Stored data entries
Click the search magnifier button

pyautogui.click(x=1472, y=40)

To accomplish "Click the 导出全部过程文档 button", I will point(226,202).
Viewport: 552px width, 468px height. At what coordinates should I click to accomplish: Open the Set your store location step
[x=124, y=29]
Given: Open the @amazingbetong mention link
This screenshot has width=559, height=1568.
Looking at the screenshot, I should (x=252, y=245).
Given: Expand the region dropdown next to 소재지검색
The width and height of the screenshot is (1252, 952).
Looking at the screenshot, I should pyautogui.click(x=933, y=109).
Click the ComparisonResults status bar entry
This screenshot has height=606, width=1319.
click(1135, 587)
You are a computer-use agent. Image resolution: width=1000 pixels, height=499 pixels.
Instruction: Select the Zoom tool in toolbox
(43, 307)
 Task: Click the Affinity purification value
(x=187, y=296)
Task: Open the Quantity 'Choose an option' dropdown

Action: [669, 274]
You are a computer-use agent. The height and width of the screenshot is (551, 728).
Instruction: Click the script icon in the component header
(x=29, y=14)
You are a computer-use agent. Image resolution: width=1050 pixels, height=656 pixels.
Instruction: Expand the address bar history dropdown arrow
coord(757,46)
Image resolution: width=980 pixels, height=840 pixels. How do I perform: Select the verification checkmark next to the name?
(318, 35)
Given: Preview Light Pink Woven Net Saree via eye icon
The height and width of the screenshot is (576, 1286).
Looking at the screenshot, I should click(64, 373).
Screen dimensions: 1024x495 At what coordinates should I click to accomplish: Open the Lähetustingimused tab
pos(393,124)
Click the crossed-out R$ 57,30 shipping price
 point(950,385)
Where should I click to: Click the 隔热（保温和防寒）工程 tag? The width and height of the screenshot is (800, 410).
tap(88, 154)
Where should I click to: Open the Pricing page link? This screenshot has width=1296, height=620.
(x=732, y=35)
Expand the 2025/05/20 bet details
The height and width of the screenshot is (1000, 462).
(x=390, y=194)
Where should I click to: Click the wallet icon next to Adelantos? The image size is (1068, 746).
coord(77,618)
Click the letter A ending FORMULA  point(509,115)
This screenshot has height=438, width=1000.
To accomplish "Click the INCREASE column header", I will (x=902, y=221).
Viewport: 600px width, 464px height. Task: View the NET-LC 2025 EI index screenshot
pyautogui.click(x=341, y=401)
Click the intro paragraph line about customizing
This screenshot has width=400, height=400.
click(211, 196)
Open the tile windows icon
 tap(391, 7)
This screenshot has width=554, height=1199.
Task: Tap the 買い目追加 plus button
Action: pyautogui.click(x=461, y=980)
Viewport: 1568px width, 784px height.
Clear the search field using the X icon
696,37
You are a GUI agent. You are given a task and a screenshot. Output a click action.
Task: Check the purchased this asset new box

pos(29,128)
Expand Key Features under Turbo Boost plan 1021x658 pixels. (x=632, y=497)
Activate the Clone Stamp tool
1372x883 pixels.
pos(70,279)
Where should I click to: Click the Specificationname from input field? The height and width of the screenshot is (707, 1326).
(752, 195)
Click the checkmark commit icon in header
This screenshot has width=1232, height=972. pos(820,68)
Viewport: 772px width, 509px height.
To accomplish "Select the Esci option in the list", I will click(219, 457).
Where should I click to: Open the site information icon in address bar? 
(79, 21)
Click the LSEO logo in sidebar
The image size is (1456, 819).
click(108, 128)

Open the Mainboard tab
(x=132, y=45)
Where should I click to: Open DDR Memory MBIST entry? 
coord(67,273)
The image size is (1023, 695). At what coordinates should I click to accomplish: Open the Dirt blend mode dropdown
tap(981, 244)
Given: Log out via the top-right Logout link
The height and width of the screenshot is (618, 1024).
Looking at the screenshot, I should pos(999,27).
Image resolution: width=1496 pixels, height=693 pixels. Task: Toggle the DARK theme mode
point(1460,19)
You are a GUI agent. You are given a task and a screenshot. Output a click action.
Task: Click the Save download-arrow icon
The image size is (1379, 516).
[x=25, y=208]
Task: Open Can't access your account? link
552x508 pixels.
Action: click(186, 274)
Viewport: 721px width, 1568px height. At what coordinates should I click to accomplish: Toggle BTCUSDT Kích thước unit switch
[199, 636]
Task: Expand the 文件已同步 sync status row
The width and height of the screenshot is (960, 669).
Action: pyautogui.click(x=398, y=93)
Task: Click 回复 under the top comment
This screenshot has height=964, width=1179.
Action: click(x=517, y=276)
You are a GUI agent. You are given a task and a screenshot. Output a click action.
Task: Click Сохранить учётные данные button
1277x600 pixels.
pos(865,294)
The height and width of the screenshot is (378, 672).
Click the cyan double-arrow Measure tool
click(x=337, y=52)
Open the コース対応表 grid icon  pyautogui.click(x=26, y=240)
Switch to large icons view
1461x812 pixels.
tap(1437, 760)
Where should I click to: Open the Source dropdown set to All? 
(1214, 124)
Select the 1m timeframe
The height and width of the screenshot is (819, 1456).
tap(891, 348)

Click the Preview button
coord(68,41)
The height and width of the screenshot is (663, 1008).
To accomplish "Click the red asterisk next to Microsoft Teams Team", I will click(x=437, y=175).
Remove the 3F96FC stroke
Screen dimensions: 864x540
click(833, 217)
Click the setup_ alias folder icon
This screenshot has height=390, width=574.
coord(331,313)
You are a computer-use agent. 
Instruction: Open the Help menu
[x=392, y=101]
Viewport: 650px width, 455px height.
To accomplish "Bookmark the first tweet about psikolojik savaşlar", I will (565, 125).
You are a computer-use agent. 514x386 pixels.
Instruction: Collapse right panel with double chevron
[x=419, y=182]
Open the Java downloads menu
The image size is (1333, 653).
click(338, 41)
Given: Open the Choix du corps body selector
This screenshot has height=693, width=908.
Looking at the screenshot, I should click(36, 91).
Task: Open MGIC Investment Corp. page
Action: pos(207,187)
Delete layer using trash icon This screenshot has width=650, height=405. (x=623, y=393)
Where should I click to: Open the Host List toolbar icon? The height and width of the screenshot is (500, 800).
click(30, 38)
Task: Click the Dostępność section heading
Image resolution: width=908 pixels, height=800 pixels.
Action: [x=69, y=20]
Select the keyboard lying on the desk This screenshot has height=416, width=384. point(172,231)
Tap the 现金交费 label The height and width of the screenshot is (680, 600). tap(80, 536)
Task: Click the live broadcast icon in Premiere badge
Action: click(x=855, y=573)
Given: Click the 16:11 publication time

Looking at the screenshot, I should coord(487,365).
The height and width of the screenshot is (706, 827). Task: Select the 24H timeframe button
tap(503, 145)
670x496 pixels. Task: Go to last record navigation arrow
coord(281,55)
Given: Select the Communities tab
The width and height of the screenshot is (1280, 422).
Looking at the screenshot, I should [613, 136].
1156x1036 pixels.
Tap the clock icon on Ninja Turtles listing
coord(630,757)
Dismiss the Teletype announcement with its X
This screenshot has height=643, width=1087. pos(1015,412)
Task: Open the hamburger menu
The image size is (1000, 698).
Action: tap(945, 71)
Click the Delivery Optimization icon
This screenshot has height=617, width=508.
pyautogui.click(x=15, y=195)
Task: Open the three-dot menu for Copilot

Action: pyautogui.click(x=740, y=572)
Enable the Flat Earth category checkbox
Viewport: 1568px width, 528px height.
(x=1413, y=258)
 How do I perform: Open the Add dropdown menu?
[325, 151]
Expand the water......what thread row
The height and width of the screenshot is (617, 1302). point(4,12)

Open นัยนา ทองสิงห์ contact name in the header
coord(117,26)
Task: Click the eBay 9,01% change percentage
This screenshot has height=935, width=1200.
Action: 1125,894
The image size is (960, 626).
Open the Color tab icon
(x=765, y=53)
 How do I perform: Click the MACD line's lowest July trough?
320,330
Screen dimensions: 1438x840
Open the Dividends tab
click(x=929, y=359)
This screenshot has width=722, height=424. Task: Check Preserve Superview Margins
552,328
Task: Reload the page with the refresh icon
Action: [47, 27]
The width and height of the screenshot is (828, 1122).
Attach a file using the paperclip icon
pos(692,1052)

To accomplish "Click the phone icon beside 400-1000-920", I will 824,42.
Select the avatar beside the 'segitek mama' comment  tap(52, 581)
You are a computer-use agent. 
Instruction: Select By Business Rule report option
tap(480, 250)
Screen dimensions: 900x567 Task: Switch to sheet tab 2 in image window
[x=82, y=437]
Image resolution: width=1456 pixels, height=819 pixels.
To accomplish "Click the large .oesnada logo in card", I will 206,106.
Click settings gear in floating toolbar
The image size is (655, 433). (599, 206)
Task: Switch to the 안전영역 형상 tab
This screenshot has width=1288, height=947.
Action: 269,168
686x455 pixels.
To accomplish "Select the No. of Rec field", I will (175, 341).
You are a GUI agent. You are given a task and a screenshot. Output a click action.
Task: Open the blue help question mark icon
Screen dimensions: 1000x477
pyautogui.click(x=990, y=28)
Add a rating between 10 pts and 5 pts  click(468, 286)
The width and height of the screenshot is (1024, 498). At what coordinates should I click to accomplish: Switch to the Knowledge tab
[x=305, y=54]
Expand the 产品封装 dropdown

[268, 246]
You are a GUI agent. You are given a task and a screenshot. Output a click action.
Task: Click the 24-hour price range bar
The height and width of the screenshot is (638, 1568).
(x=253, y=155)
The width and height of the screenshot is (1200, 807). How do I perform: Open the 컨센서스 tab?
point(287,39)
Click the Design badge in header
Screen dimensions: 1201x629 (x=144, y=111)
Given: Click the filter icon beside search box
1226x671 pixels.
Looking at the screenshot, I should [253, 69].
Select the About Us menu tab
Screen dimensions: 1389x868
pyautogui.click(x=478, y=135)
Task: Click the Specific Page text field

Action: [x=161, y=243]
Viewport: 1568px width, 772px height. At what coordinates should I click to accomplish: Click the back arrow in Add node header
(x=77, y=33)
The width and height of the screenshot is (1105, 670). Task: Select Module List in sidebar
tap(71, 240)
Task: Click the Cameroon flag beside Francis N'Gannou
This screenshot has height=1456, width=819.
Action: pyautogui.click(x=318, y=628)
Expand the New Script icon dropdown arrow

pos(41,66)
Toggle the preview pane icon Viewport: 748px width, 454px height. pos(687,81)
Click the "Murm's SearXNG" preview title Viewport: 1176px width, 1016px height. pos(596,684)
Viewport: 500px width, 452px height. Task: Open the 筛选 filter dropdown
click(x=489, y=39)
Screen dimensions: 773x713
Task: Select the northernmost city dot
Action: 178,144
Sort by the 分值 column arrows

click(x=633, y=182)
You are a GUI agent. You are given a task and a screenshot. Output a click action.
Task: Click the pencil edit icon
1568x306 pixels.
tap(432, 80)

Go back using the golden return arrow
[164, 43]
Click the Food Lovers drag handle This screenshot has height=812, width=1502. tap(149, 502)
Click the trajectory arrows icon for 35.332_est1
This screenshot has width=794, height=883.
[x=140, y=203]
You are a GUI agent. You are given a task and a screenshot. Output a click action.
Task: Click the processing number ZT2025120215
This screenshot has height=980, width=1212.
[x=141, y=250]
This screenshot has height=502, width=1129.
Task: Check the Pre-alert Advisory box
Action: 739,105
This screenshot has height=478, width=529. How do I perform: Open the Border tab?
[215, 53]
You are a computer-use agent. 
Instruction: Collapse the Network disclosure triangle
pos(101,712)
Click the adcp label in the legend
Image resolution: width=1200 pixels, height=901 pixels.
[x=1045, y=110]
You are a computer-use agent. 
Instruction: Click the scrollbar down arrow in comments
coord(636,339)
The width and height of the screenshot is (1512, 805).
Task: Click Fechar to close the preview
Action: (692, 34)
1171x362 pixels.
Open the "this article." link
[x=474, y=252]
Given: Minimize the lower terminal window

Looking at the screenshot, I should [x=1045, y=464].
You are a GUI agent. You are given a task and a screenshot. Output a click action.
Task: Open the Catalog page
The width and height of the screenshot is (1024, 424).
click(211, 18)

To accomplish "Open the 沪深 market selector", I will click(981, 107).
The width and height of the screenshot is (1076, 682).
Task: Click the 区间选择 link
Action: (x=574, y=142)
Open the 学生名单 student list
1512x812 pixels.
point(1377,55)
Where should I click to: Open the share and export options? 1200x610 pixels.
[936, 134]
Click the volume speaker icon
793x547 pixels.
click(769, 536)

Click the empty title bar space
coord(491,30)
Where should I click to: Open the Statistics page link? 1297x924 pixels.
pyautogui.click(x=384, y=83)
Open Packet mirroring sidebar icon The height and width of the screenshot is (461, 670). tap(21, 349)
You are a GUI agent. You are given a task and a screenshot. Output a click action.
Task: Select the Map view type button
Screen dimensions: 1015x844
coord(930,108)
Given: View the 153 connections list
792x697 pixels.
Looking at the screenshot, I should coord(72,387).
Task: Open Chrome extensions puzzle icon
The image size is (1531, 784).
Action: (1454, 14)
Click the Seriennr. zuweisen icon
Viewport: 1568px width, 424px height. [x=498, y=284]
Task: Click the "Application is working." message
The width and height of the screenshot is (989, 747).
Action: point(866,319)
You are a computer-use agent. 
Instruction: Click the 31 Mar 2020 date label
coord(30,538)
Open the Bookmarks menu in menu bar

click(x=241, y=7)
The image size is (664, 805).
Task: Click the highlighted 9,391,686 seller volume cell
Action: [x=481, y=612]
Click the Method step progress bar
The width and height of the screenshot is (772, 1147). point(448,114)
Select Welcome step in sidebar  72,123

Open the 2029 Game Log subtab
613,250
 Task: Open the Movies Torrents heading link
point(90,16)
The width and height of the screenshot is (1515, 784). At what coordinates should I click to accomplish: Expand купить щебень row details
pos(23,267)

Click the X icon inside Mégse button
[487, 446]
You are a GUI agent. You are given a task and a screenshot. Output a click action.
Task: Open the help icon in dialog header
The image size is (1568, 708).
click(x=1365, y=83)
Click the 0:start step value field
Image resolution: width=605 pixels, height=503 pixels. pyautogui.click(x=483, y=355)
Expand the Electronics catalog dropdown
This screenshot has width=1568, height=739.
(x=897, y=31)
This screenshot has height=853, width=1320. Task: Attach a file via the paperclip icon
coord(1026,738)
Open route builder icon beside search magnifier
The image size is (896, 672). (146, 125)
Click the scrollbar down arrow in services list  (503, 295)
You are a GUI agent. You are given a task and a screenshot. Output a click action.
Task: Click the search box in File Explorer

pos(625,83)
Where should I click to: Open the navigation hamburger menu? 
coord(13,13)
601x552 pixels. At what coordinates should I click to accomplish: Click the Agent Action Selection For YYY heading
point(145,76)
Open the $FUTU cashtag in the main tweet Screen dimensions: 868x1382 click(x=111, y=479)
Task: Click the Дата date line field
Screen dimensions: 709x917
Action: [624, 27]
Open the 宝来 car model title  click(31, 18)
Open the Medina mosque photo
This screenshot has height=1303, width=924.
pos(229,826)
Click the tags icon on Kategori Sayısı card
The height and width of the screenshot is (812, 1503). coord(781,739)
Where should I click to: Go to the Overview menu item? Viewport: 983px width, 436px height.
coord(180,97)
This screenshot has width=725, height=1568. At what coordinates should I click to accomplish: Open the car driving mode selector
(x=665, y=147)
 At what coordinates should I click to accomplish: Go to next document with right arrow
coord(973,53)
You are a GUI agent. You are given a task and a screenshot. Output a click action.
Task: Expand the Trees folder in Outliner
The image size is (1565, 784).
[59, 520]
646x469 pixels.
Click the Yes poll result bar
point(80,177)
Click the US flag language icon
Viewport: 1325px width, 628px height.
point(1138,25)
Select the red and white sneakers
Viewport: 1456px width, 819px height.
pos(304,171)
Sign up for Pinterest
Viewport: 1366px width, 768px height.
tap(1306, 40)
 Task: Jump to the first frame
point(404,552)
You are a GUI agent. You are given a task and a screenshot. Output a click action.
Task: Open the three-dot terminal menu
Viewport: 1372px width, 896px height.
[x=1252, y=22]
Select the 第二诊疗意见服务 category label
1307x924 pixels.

- **What the task requires**: Lines in the records above that carry the word "tweet" are to be located and copied.

- **The answer**:
To accomplish "Bookmark the first tweet about psikolojik savaşlar", I will (565, 125).
Open the $FUTU cashtag in the main tweet Screen dimensions: 868x1382 click(x=111, y=479)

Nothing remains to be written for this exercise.